Activity> An exact transcription of all the data is required, with every image removed.

Collection entries:
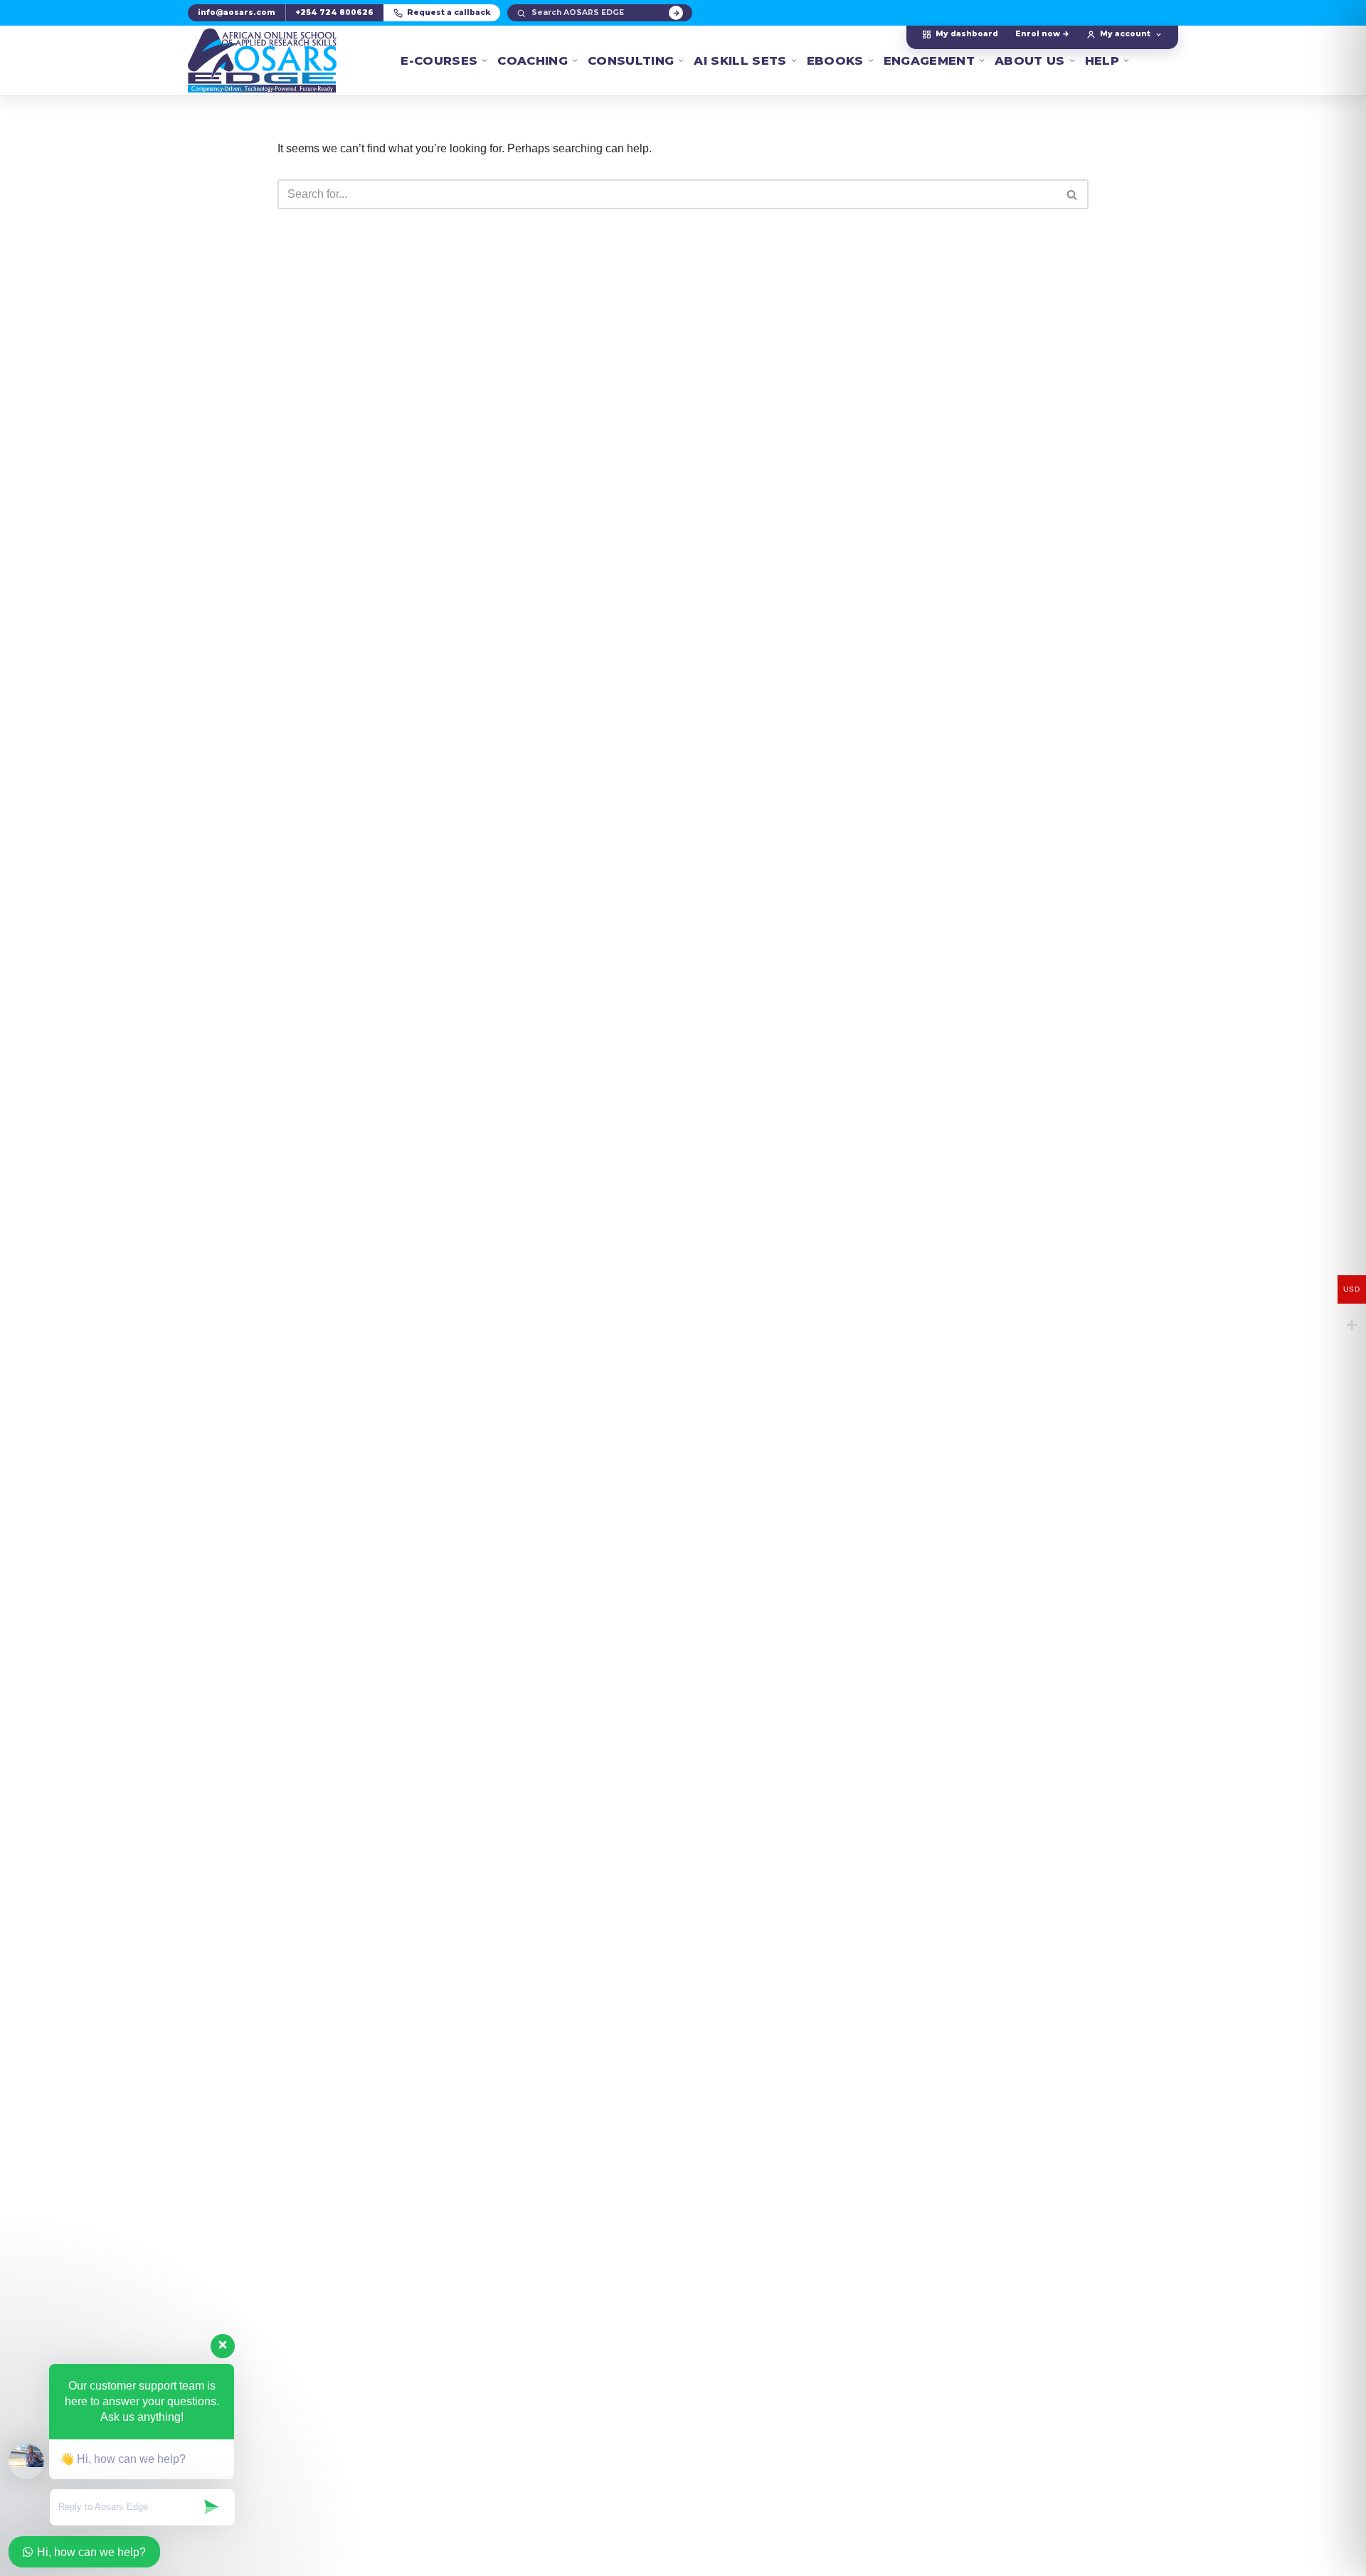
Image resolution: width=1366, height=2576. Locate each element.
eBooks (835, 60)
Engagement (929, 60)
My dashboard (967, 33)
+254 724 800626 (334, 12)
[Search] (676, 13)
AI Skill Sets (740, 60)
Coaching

Task answer>
Image resolution: width=1366, height=2576. Locate each element.
eBooks (835, 60)
Engagement (929, 60)
My dashboard (967, 33)
+254 724 800626 (334, 12)
[Search] (676, 13)
AI Skill Sets (740, 60)
Coaching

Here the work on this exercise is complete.